==== 掲載文章

ヒロインとのボーイミーツガールものと考えれば…!

**ネタバレ注意**
ゲームをクリアした人むけのレビューです。

長文感想

初Navel&神話や伝承系の話に頭が回らない人の感想として見て欲しい、というか気を悪くしないで…笑

もろもろのポイントから

〇海咲は終始めちゃめちゃいい女
最初からノリがよくて、漫才からいちゃらぶまでなんでもできる。
表情がコロコロ変わるのも可愛いし、
人の気持ちを考えて、好きな人の幸せを願うことができる。
最初から最後まで彼女に対する好感度はマックスだった。
とくに好き好きモードに入ってからの付き合うまでの
お互いの想いが揺れている感じは
もどかしさと甘酸っぱさがあってわくわくした。

〇ジャンルのわりに話は分かりやすい
細かいところはごちゃごちゃしてるんだけど、
要すると島の自警団を担う、元国王の一族が
島を狙う脅威とドンパチするだけの話なので、
そこにセジという異能が絡んでくるし、
その力の根源みたいな話になるのが少し厄介だったけど…

〇ニライカナイを探しにきた彼女との恋が実っていく過程
純粋なボーイミーツガールものとしてはそこそこ良かった
あるかわからないニライカナイという桃源郷を探すのではなく、
好きな人の近くでそれを見出すことで幸せになれるんだと気づくまでの過程だったり、
「カナサン」とか「まくとぅそーけーなんくるないさ」とか
沖縄の有名な方言がそのまま二人の未来へのメッセージになっているのはいいなと思った。

ここからバッドポイント。
〇全体的に登場人物が好きになれなかった。
海咲と富里くらい、心から好きだと言えるのは。
なんかね、感情が一直線すぎるのよ、どの人も
脊髄反射で敵味方を判断して、とびかかるような感じ。
人間って基本的に迷う生き物だと思ってて、
そういう迷いとか、何を考えているのか分からない部分を楽しむのが、
こういったゲームの面白さであり、感動を生む部分なんだろうけど、
何かそういう情緒が全然なかった。

========

掲載文章の筆者が、登場人物の多くを好きになれなかった理由を、本文に即して一〜三文で説明してください。

==== 表示データ

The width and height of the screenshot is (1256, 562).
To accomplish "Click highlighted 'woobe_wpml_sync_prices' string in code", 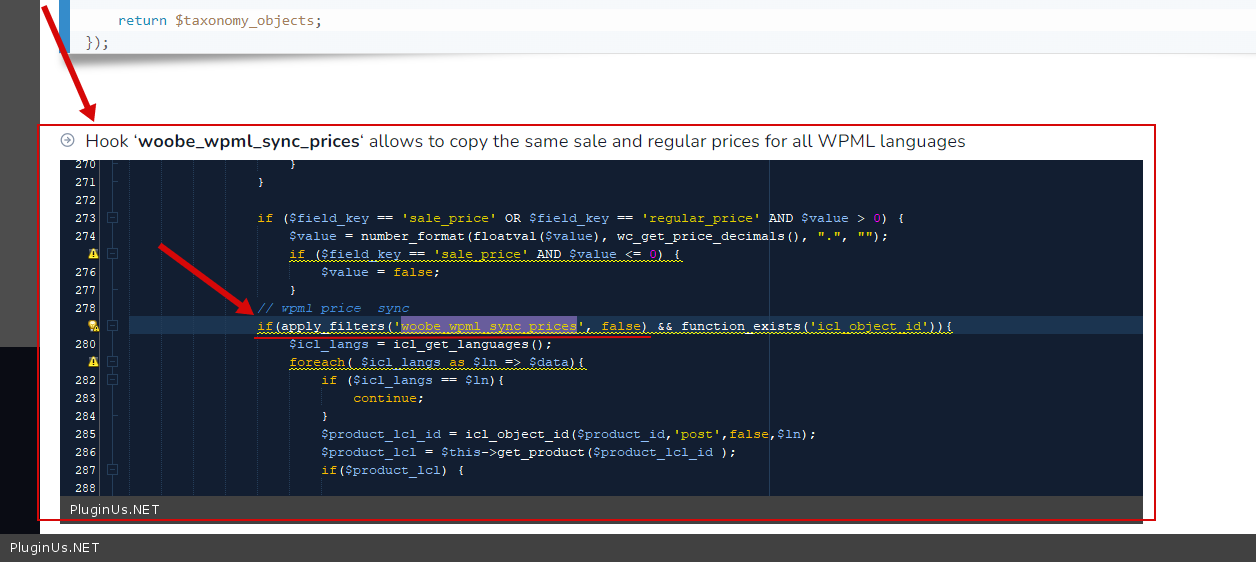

========

### 期待される出力
どの登場人物も感情が一直線すぎ、脊髄反射で敵味方を判断して飛びかかるように感じられたためです。筆者は、人間は基本的に迷う生き物であり、その迷いや何を考えているのか分からない部分を楽しむことがこうしたゲームの面白さや感動を生む部分だと考えています。しかし、そうした情緒がまったくなかったと述べています。